Rational distance sets on a parabola using Pythagorean triplets

TL;DR

This paper establishes a new correspondence between rational distance sets on a parabola and Pythagorean triplets, providing conditions for their existence, an algorithm for construction, and new examples for N=4 and 5.

Contribution

It introduces a novel link between rational distance sets on a parabola and Pythagorean triplets, extending analysis to arbitrary N and enabling efficient construction.

Findings

Established necessary and sufficient conditions for RDS(N) existence.

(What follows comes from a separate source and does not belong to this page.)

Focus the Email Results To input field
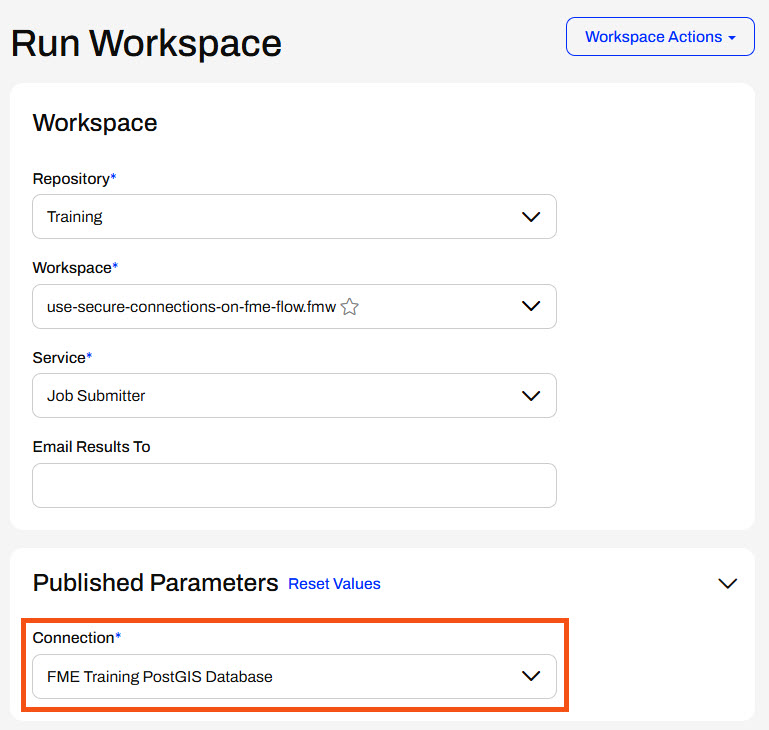 [x=294, y=486]
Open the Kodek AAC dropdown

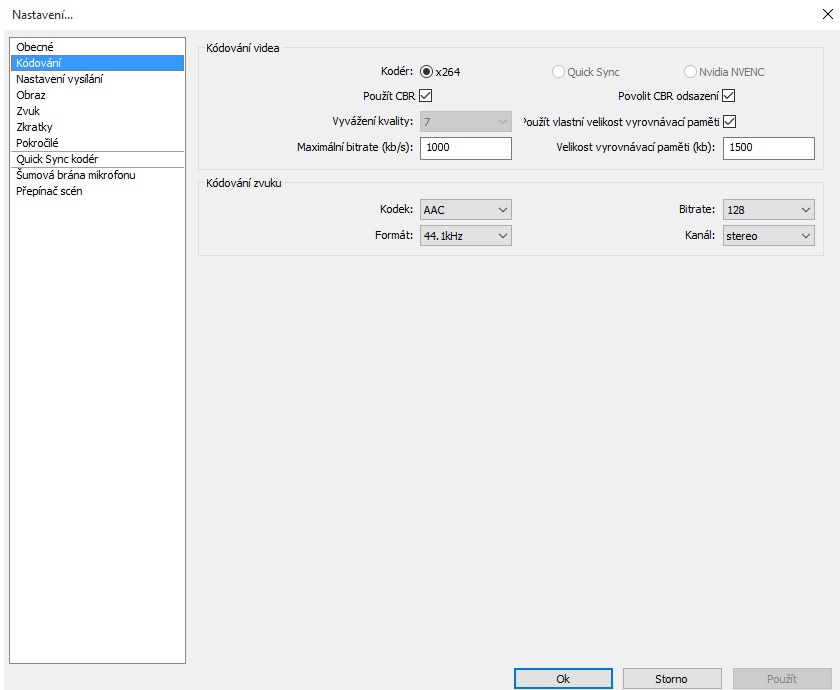coord(465,210)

Developed an algorithm to construct new RDS(N) examples.

Reproduced density results for solutions with N=2 and 3.

Abstract

We study $N$-point rational distance sets ($\textrm{RDS}(N)$) on the parabola $y=x^2$. Previous approaches to the problem include efforts made using elliptic curves and diophantine chains, with successful analysis for $N\leq 4$. We extend the analysis for arbitrary $N$ by establishing a correspondence between $\textrm{RDS}(N)$s and Pythagorean triplets. Our main result gives sufficient and necessary conditions for the existence and nature of the $\textrm{RDS}(N)$s for arbitrary $N$. Our approach also leads to an efficient computational algorithm to construct new $\textrm{RDS}(N)$s, and we provide multiple new examples of $\textrm{RDS}(N)$s for four and five points. The correspondence with Pythagorean triplets also helps to study the density of the solutions and we reproduce density results for $N=2$ and $3$.